◆ Task to complete ◆
Locate the string "search" in the records below. Copy every line where it occurs.

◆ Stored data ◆
++++++++
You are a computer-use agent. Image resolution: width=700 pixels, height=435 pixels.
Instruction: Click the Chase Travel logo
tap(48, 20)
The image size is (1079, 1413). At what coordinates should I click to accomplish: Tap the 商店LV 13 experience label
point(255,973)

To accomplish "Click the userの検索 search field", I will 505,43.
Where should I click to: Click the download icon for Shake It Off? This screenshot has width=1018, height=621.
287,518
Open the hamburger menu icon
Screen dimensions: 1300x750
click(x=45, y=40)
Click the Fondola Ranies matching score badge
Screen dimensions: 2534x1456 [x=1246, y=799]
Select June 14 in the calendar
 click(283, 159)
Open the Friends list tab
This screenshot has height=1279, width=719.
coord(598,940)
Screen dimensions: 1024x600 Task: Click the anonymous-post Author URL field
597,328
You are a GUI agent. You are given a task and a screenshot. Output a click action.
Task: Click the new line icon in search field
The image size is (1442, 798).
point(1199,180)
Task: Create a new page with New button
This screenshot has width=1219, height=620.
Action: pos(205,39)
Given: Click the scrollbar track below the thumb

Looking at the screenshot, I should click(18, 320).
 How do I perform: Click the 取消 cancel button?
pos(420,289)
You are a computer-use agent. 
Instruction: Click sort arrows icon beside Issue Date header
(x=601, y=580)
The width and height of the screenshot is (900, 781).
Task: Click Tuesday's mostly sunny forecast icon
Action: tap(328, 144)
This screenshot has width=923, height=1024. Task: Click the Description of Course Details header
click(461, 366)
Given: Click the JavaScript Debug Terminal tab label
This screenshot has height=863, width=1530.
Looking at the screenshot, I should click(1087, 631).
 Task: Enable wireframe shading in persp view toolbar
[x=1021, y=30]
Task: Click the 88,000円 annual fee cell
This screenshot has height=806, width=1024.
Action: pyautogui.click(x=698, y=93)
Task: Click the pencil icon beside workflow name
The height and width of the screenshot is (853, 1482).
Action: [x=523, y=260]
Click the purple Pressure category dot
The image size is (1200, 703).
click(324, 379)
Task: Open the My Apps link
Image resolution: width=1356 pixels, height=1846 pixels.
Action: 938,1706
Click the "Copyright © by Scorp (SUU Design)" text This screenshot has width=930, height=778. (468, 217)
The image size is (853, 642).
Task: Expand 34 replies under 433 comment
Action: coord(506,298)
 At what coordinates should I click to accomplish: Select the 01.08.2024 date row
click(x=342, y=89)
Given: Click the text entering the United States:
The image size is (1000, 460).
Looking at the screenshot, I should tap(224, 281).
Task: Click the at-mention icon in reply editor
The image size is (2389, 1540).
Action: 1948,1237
++++++++
◆ Solution to this exercise ◆
To accomplish "Click the userの検索 search field", I will 505,43.
Task: Click the new line icon in search field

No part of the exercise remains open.